Outre ces précisions de la plus grande exactitude, nous connaissons encore certains détails qui nous déconcertent positivement parce qu’ils sont en contradiction avec ce qui précède. C’est ainsi que nous avons tout lieu de croire que le prince, après avoir chargé Lébédev et consorts de faire tous les préparatifs, oublia presque aussitôt, maître de cérémonie, garçons d’honneur et mariage.
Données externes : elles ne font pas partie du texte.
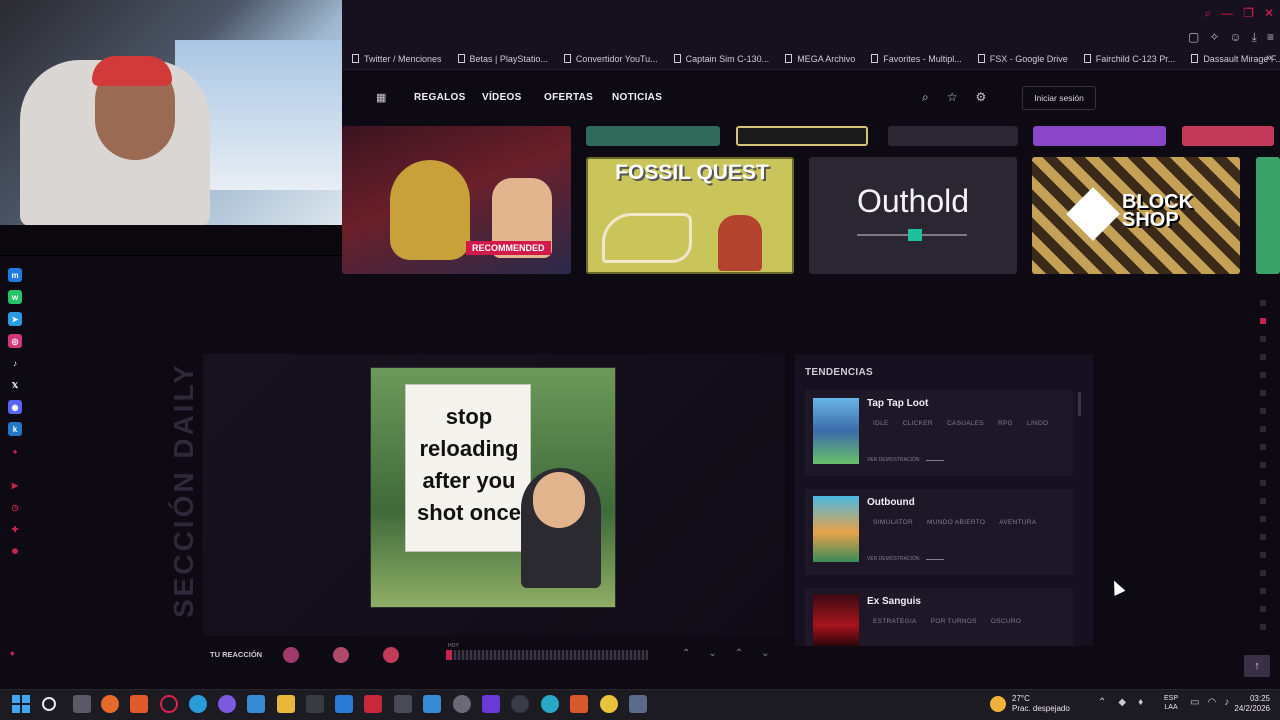 The height and width of the screenshot is (720, 1280). I want to click on reaction-laugh-icon, so click(291, 655).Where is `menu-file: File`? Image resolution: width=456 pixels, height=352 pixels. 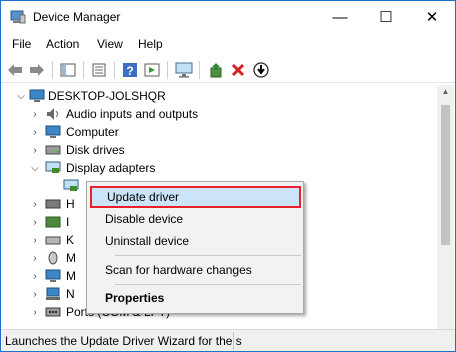
menu-file: File is located at coordinates (22, 44).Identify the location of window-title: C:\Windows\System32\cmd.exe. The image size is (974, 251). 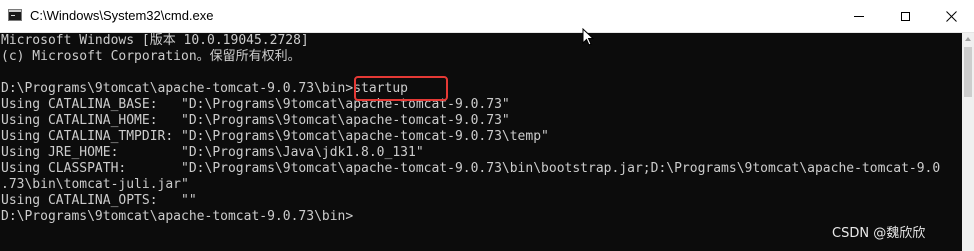
(122, 16).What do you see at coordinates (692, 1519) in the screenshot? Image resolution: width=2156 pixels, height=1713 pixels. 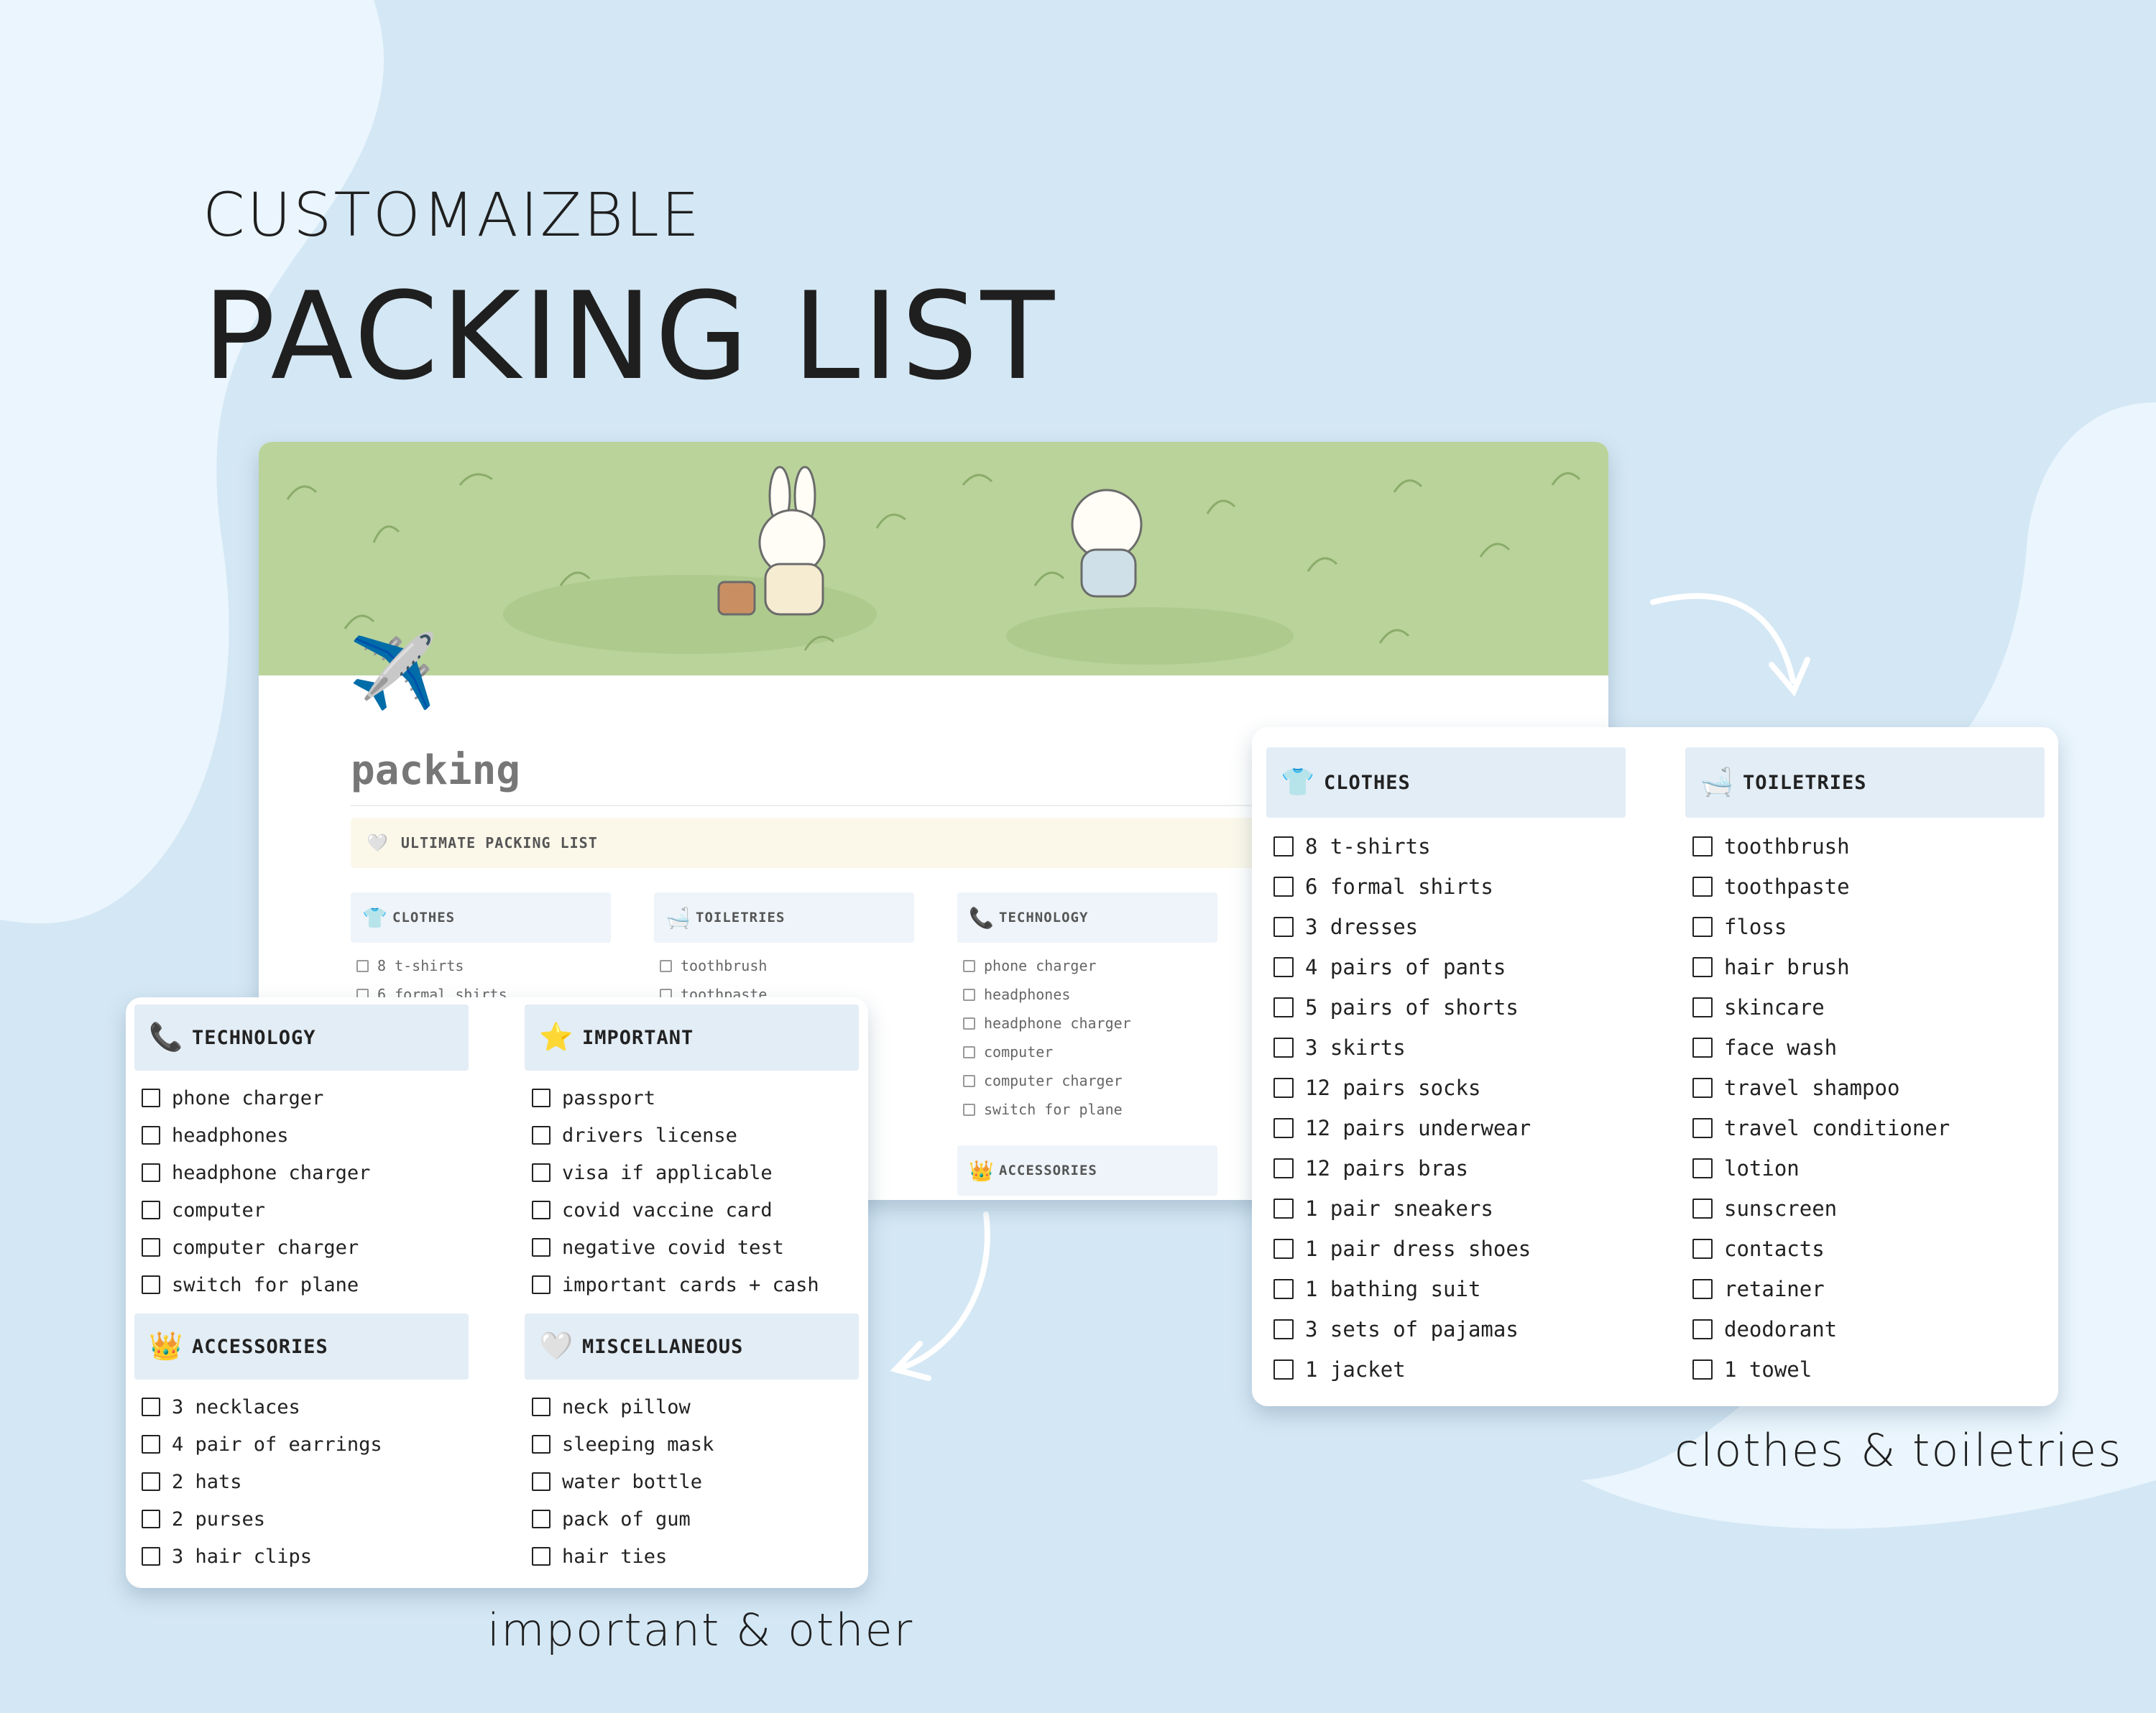 I see `checklist-item: pack of gum` at bounding box center [692, 1519].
Peut-être ne s’était-il hâté de se décharger de ces préoccupations sur d’autres qu’à seule fin de n’y plus penser lui-même, voire de les effacer au plus vite de sa mémoire.

Mais dans ce cas, à quoi pensait-il? De quoi voulait-il garder le souvenir? Quelles étaient ses intentions? Il n’est pas douteux qu’il n’avait subi aucune contrainte (par exemple de la part de Nastasie Philippovna). C’était bien cette dernière qui avait voulu hâter la noce; c’était elle et non le prince qui avait imaginé ce mariage; mais il y avait donné son libre consentement, et même il l’avait fait d’un air distrait, comme s’il se fût agi d’une chose assez banale.